The death of Russell Train, former administrator of the U.S. Environmental Protection, merits the sometimes overused phrase: the end of an era.
I am among the many who have been inspired by his tremendous dedication to environmental protection, the living legacy he crafted. His oral history recollections, recorded by the USEPA, are valuable not only as an account of the history of an important time, but also for the enduring wisdom he shares about managing one’s work and life.
Among other aspects, his career is notable for his change, at midlife, from a secure position as a tax judge, to the more precarious world of not-for-profit management in a then-emerging field, as well as politics.
Steve Chapman of the Chicago Tribune places Mr. Train’s career in the context of the apogee and subsequent decline of the Republican Party’s environmental tradition. As one who served in a successor generation in that tradition, and is now an Independent, I too lament its passing. Rather than benefiting from the give-and-take of constructive partisan competition and innovation, environment-energy issues have become subsumed in the divisive, status-quo-driven interest group politics of our time.

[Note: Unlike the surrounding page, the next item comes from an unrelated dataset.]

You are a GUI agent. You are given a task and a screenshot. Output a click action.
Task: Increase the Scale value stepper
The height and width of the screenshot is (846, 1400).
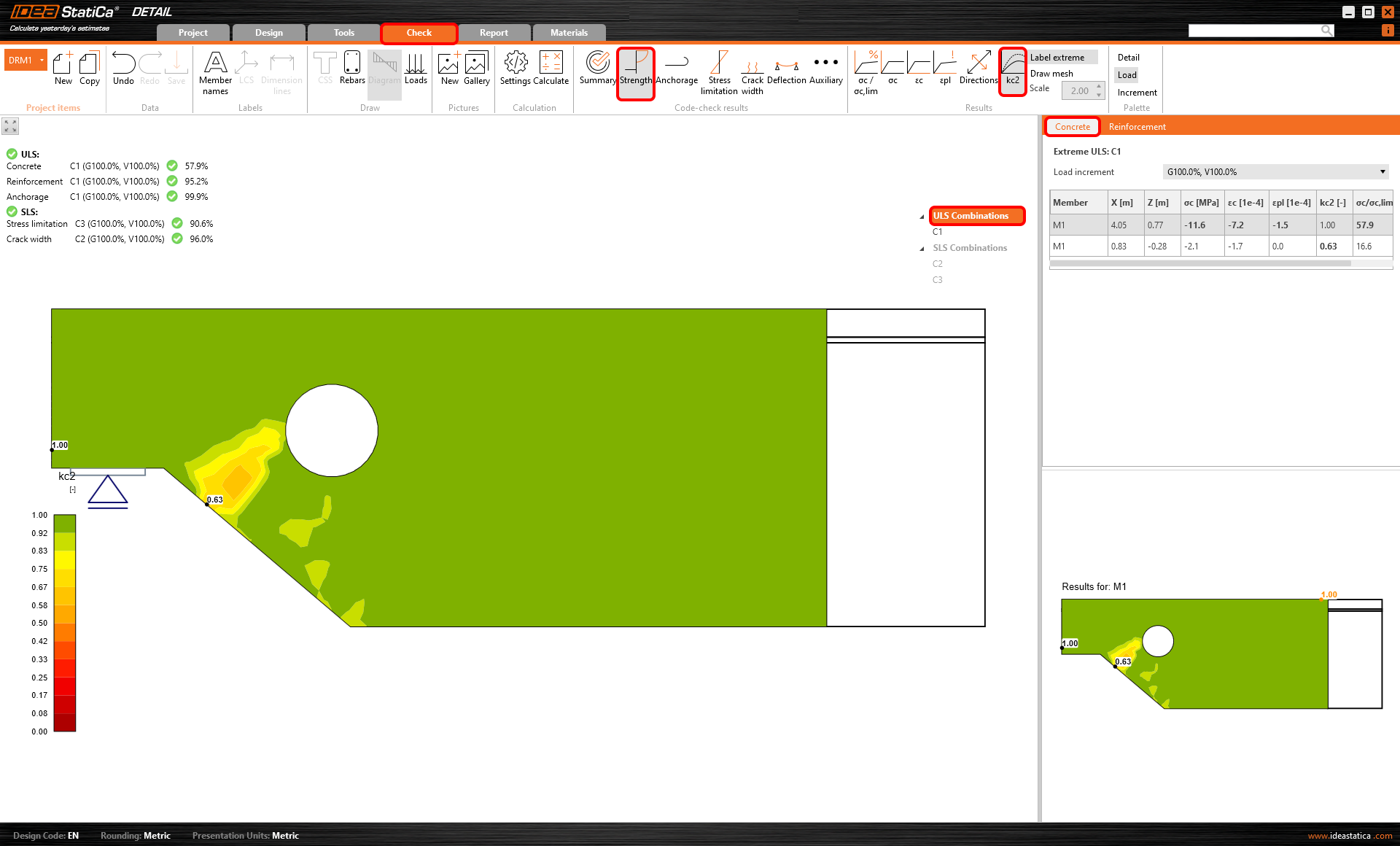click(x=1099, y=87)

Mr. Train was as influential and inspirational in person as on the pages of a history book. The words courtly and gentleman are memorably apt. His old-school manners cloaked a steely determination. rendering him all the more formidable in action.
Theodore Roosevelt often stated that the greatest legacy of anyone would ultimately be found less in what they did–as important as that may be–and more in the person they became through through their approach to living.
No one is more worthy of TR’s tribute than the Hon. Russell E. Train.